沢村獣医科病院統合医療センター院長・澤村めぐみ先生
沢村獣医科病院統合医療センター院長・澤村めぐみ先生

「初診の方には、まず体質診断チェックシートでペットの体質を確認してもらっています。体質は親からの遺伝がある一方、環境や生活習慣によっても変わるもの。それぞれの体質と四診(望診・聞診・問診・切診)による診断、そして西洋医学の検査結果などから薬や鍼などより良い対処法を考えています」

 

鍼灸治療に通っている、松本はれるんくん(15歳)。
鍼灸治療に通っている、松本はれるんくん(15歳)。

体の中で互いに影響し合う「五臓」


 中医学のベースにあるのは、世の中のあらゆるものは五つの属性に分類し、それらが相互に密接な関係を持っていると考える古代中国の思想「五行説」です。中医学でも内臓や体の働き・機能を「心・肝・脾・肺・腎」という5つのグループに分類、「五臓」と呼ばれるこの5つは互いに助けたり抑制したりしながら働いています。(※図1参照)
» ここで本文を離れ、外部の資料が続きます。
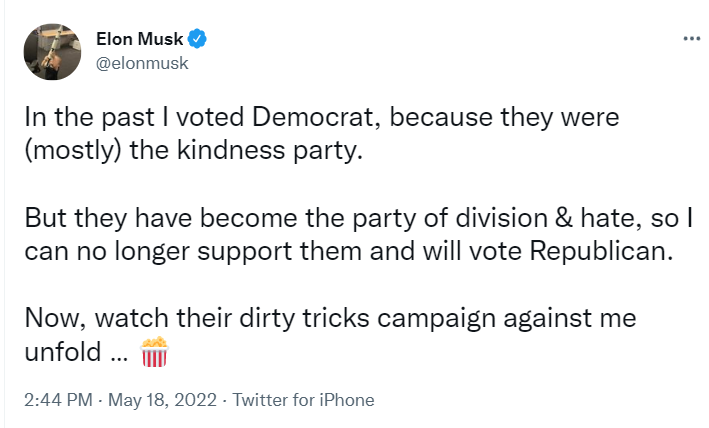Click the ellipsis before the popcorn emoji
Screen dimensions: 709x428
click(x=118, y=355)
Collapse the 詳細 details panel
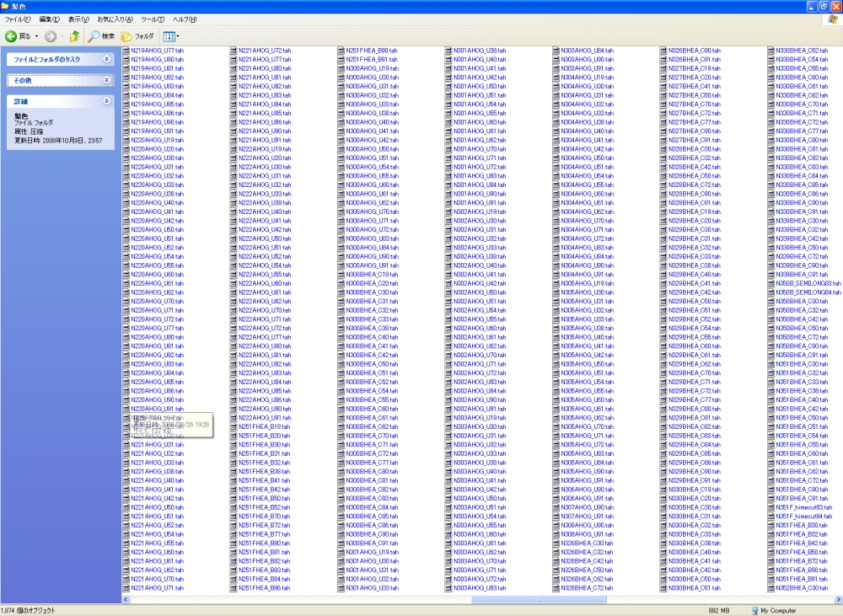The width and height of the screenshot is (843, 616). point(106,101)
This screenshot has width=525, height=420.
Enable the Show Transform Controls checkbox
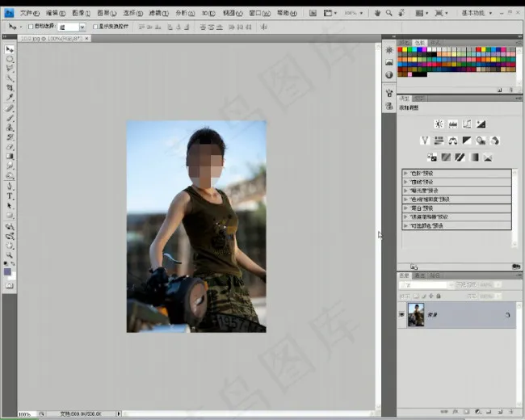pyautogui.click(x=95, y=27)
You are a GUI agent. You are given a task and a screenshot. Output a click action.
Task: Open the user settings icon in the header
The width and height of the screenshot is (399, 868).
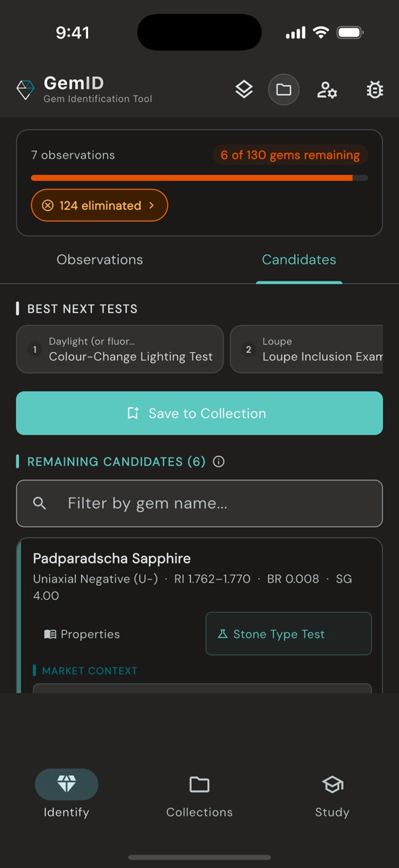[327, 89]
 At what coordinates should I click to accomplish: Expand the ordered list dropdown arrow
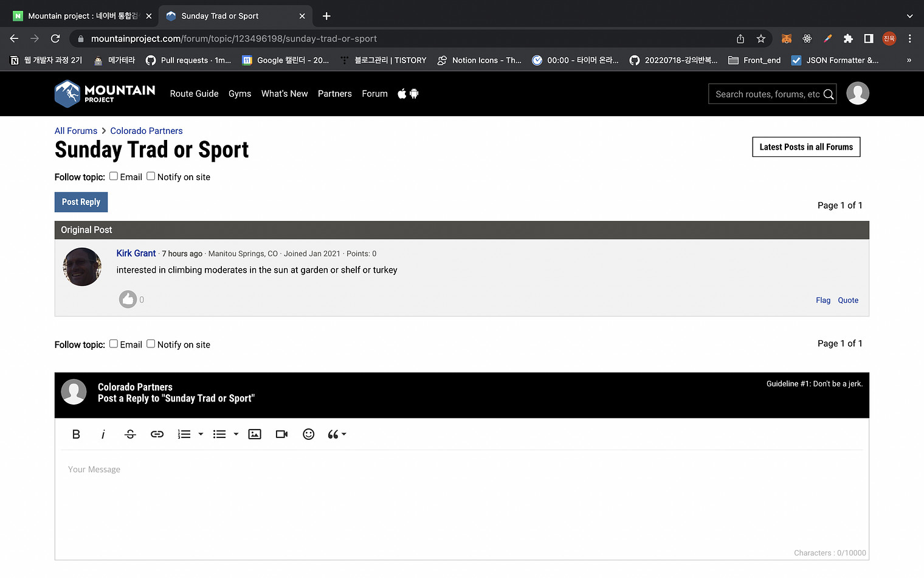click(201, 434)
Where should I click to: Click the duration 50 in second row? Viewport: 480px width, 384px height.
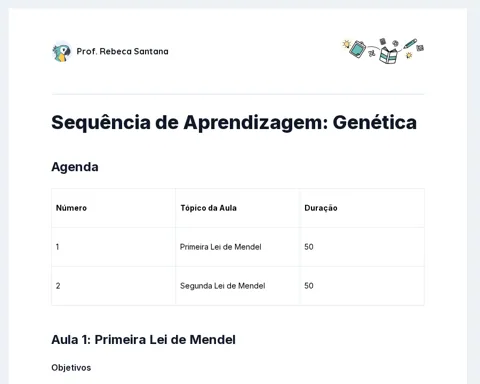[309, 286]
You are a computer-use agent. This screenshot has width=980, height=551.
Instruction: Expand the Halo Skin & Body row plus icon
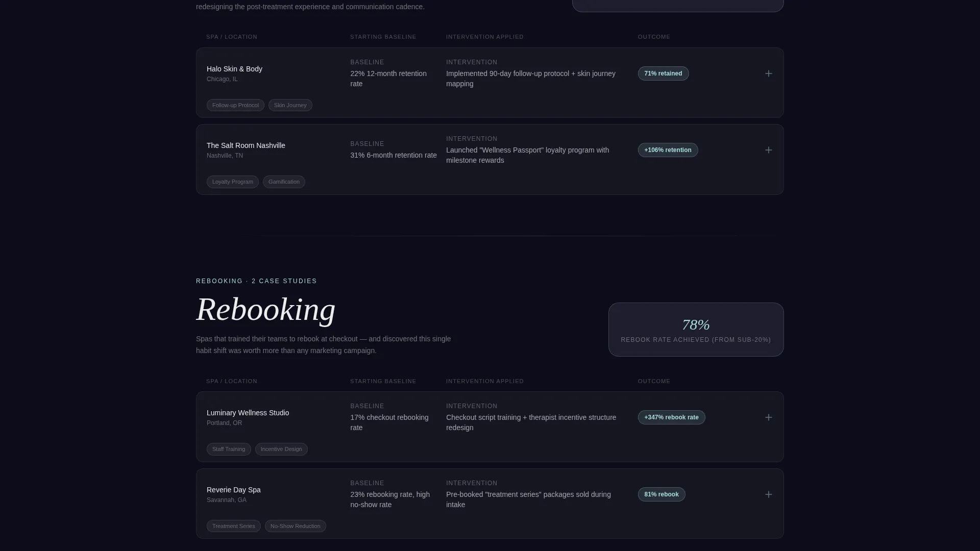[x=769, y=73]
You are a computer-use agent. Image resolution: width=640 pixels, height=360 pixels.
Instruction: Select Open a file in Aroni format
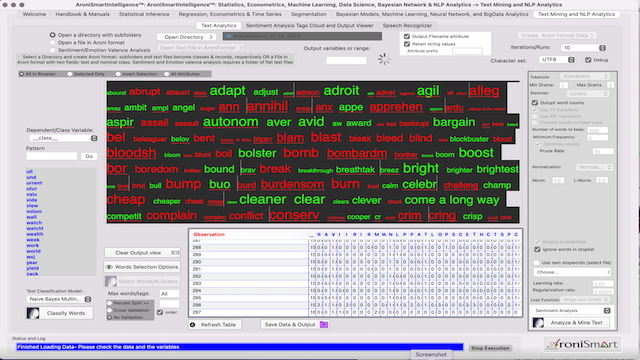coord(52,42)
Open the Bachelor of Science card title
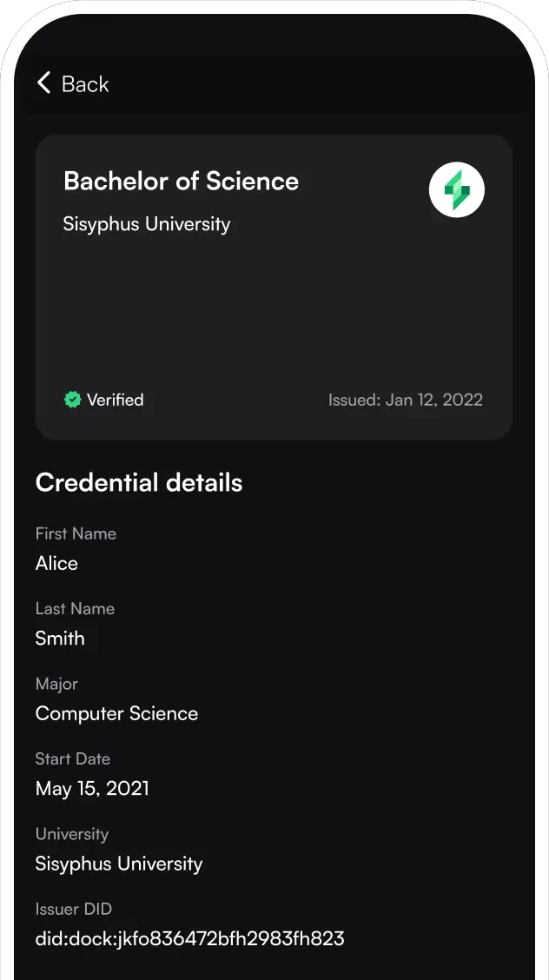The image size is (549, 980). point(181,181)
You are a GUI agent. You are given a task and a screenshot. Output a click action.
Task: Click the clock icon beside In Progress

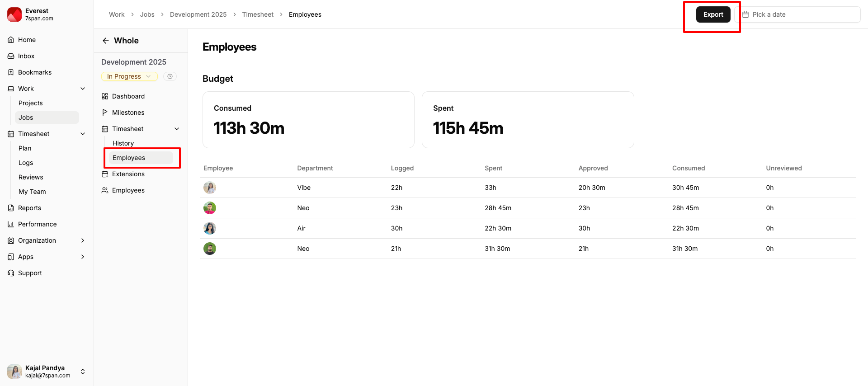(x=170, y=76)
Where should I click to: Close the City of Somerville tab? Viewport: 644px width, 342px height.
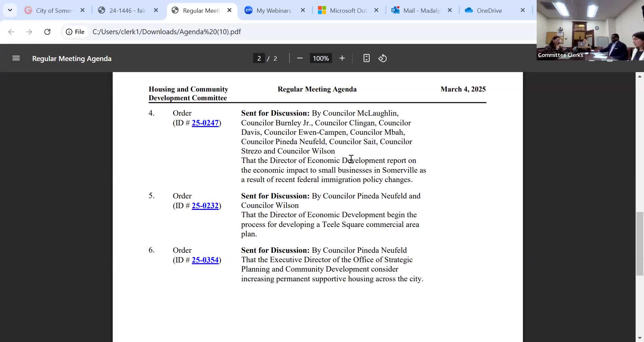[x=83, y=10]
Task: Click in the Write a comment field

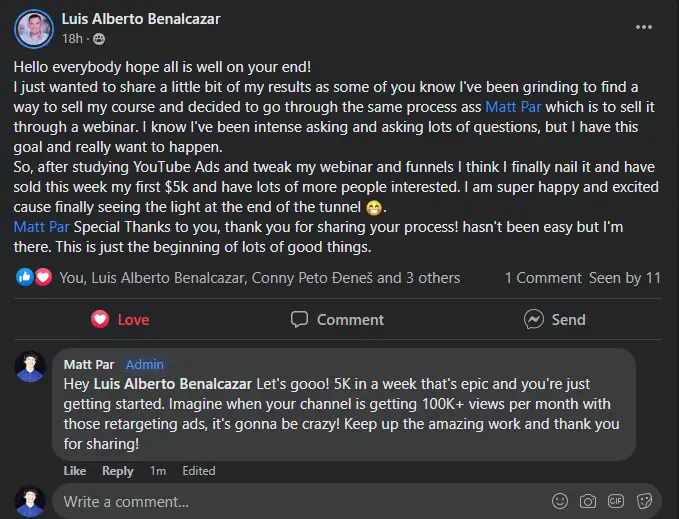Action: (300, 501)
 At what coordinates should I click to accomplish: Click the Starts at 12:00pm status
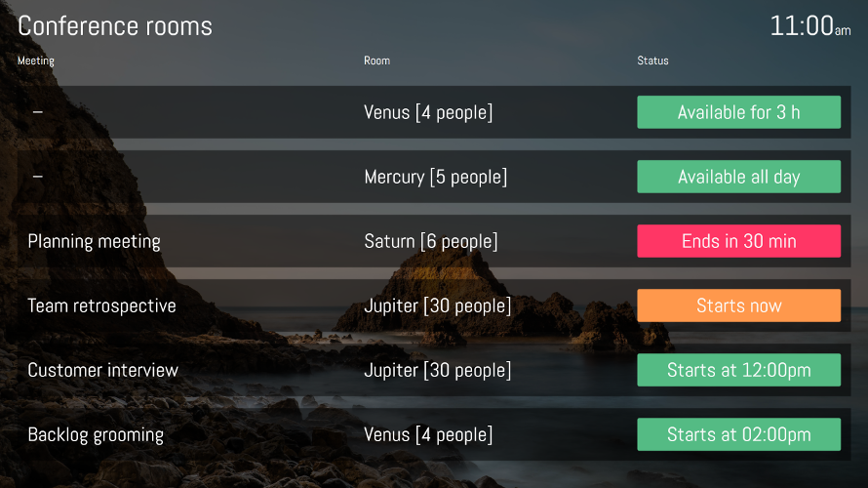click(x=738, y=370)
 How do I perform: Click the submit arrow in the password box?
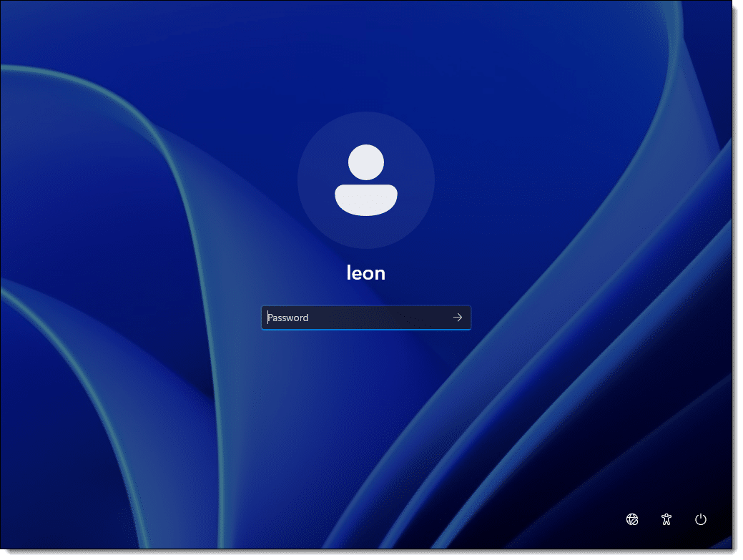tap(458, 318)
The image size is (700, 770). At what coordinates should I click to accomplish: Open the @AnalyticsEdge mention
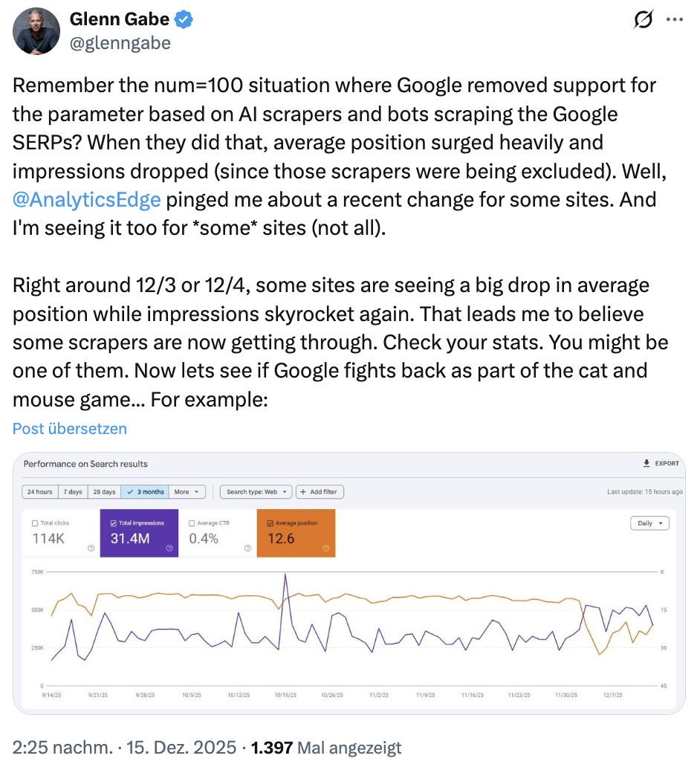coord(87,199)
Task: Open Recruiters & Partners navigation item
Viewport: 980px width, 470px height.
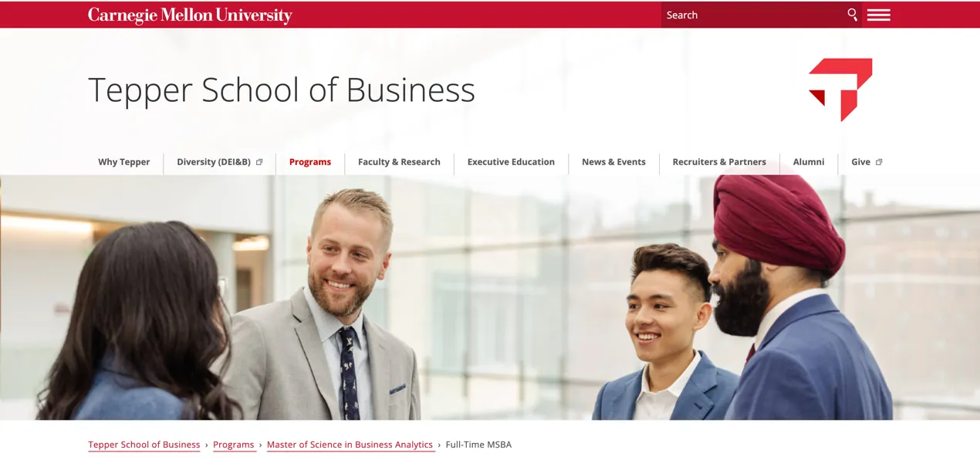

「五臓のバランスが崩れると不調が表われます。五臓の働きは体質と同じくそれぞれ個体によって異なります。夏に注意が必要なのは『心』の弱い子。暑さで心臓に負担がかかりやすくなるので、急に暑い場所に出かけるのは避けましょう。また『脾』の弱い子は急激に冷たいものを飲むと胃腸をこわすため、水分補給の際は一度に大量の冷水をあげないなどの工夫が必要です」(澤村院長)

 

【図1】互いに助けたり(相生)、抑制したり(相克)しながらバランスを保っている「五臓」
【図1】互いに助けたり(相生)、抑制したり(相克)しながらバランスを保っている「五臓」

食事や運動の習慣も夏仕様に見直しを


 大切なペットを夏バテから守るには、いつもの食事や運動の習慣を見直すことも考えなければなりません。


「一番重視すべきは暑さそのものの対策です。そこを疎かにして水分補給を云々するのは的はずれです。特に散歩は早朝や夕方から夜にかけての涼しい時間帯を選ぶこと。かんかん照りの中の散歩は、強い日差しとともに地面からの熱を受けるのでかなり危険です。人間の都合だけではなく、愛犬にとっても安全な散歩を心がけましょう」


 と注意を促すのは、あおぞら動物医院の佐藤希樹院長です。湿度の高い梅雨時には、ペットフードの品質管理も重要になってきます。


「ドライフードはカビないと思い込んでいる人が多いようですが、開封したドライフードは劣化してカビます。微細なカビに気づかず与え続けたペットフードが体調不良の原因だったケースもありました。せめて湿気が気になる季節には、短期間で食べ切れる小さな包装のものを選んで下さい」

 

あおぞら動物医院院長・佐藤希樹先生
あおぞら動物医院院長・佐藤希樹先生

“いつもの状態”をしっかり把握すること


 さらに気をつけなければならないのは、持病のある子や高齢のペットたち。


「夏は心臓病の症状が悪化するケースが増えてきます。てんかん様発作の既往がある子も夏に症状が悪化するケースが少なくないので、気をつけて見守る必要があります」


佐藤院長がこの時期に強く感じるのは、ペットも年をとることを忘れている飼い主さんが多いことだといいます。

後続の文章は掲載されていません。